MTG: Gideon’s Avenger (2010)
Concepted at Prescott studio
Often, these posts will include a sketch, and then a grayscale study in which I’ve scanned the piece and applied gray tones using digital tools. Not long before starting this piece, I had a look at The Art of Drew Struzan, at New York Comic-Con in 2010. Going through it, I fell in love again with Drew’s preparatory studies, all wonderfully drawn, largely in charcoal. They really made me ask myself why I wasn’t doing similar. I’d already established that I enjoy making detailed sketches, and increasingly since 2000 or so, once it was common to email sketches for approval (versus fax them in!), I’d been spending more time on sketches.

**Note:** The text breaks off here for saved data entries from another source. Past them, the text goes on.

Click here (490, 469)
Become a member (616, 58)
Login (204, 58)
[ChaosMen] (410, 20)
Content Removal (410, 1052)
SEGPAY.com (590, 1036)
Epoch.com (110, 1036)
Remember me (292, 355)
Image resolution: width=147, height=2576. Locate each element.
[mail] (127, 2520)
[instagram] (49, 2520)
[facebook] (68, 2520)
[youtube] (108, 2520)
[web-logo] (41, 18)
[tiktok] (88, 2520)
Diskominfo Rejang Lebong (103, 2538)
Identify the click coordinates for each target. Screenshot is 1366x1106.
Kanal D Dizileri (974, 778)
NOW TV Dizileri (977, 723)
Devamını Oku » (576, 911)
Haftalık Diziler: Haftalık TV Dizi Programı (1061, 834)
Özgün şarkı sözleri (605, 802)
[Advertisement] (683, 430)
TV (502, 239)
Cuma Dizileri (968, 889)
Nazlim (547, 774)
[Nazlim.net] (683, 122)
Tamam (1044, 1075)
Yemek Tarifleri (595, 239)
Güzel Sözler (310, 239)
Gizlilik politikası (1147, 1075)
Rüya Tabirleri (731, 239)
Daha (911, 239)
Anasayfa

The reason I went the digital grayscale route was for time’s sake. I spent years doing my sketches in pencil--doing grayscale images in pencil takes a lot more time. But that’s the problem--in illustration, it’s very easy to get a system down for doing things, and to stick to it for so long that you can start to forget the other ways you can or used to do something. Years ago, I used charcoal more often. Primarily in college, but there were a number of studies and things done professionally, even some interior illustrations, which I rendered entirely in charcoal. The downside is storage--you have to be more careful storing charcoal drawings and handling them, since they smudge easier. That was the primary reason why I put them aside. Plus, early on in my career I did much quicker, sloppier sketches since they would be delivered low-res by fax.